Stable Diffusion 2.1 Base
Property | Value |
---|---|
License | CreativeML OpenRAIL++ |
Authors | Robin Rombach, Patrick Esser |
Paper | High-Resolution Image Synthesis With Latent Diffusion Models (CVPR 2022) |
Training Data | LAION-5B subset |
What is stable-diffusion-2-1-base?
Stable Diffusion 2.1 Base is an advanced text-to-image generation model that builds upon the stable-diffusion-2-base architecture with 220,000 additional training steps. It employs a Latent Diffusion Model architecture with OpenCLIP-ViT/H text encoding, capable of generating high-quality images at 512x512 resolution from text descriptions.
Implementation Details
The model combines an autoencoder with a diffusion model trained in latent space. It uses a relative downsampling factor of 8 and transforms images from HxWx3 to latents of H/f x W/f x 4. The training process involved extensive computational resources (32 x 8 x A100 GPUs) with the AdamW optimizer and a batch size of 2048.

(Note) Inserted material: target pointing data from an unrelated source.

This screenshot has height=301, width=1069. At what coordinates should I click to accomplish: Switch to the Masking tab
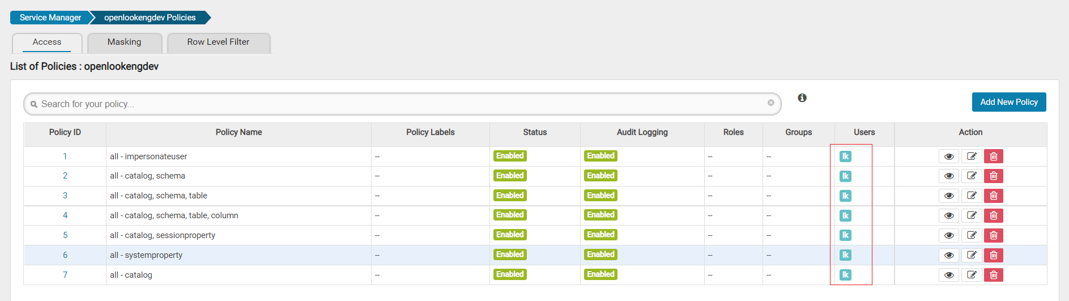click(x=124, y=43)
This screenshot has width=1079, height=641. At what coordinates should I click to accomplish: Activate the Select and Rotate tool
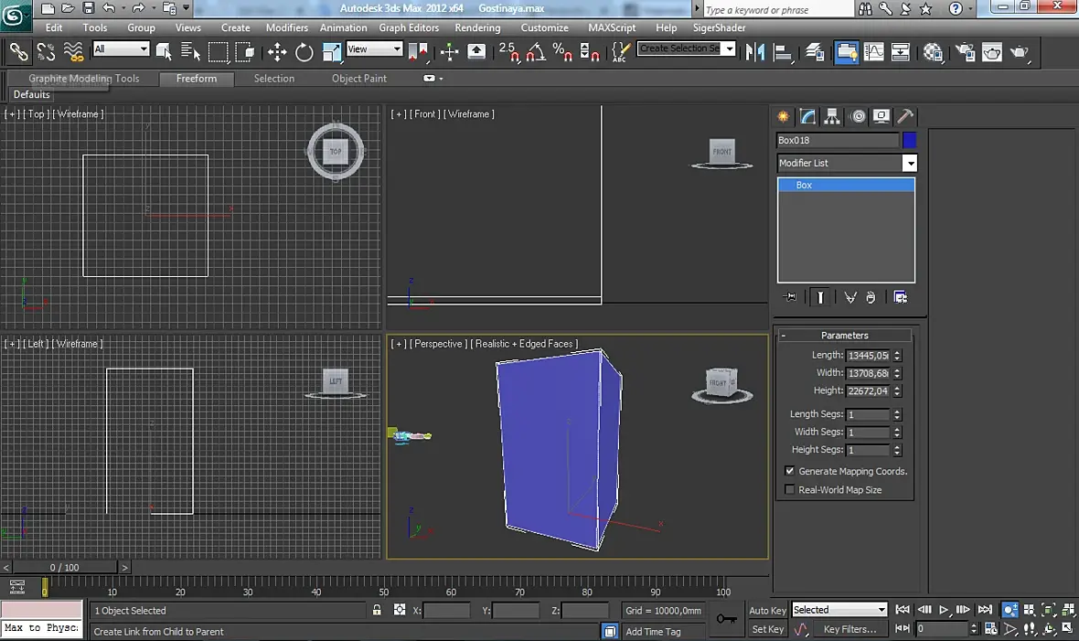pyautogui.click(x=304, y=52)
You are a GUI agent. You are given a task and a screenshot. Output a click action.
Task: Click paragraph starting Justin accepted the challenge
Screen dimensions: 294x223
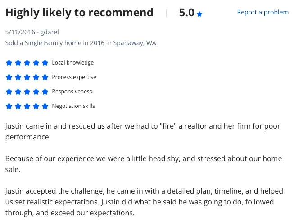pos(144,202)

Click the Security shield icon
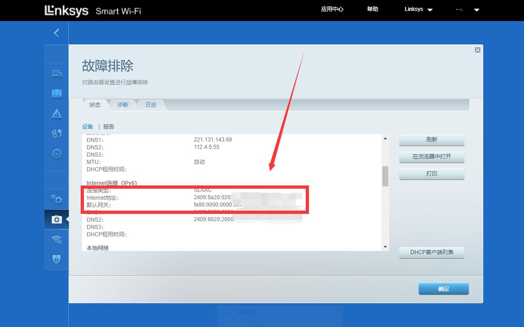pyautogui.click(x=56, y=259)
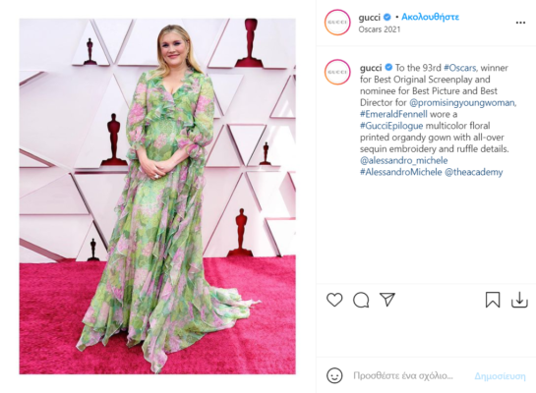This screenshot has height=393, width=536.
Task: Visit the @promisingyoungwoman profile mention
Action: 462,102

- Trained with punsafe=0.98 filtering
- Implements the v-objective for improved generation quality
- Uses EulerDiscreteScheduler for inference
- Supports attention slicing for memory efficiency
Core Capabilities
- High-quality text-to-image generation at 512x512 resolution
- Improved safety features through dataset filtering
- Efficient latent space processing
- Memory-efficient attention mechanisms
- Support for various inference optimizations
Frequently Asked Questions
Q: What makes this model unique?
This model stands out for its additional 220k training steps over the base model, with enhanced safety filtering (punsafe=0.98) while maintaining high-quality generation capabilities.
Q: What are the recommended use cases?
The model is primarily intended for research purposes, including safe deployment studies, artistic applications, educational tools, and generative model research. It explicitly excludes harmful content generation and misuse cases.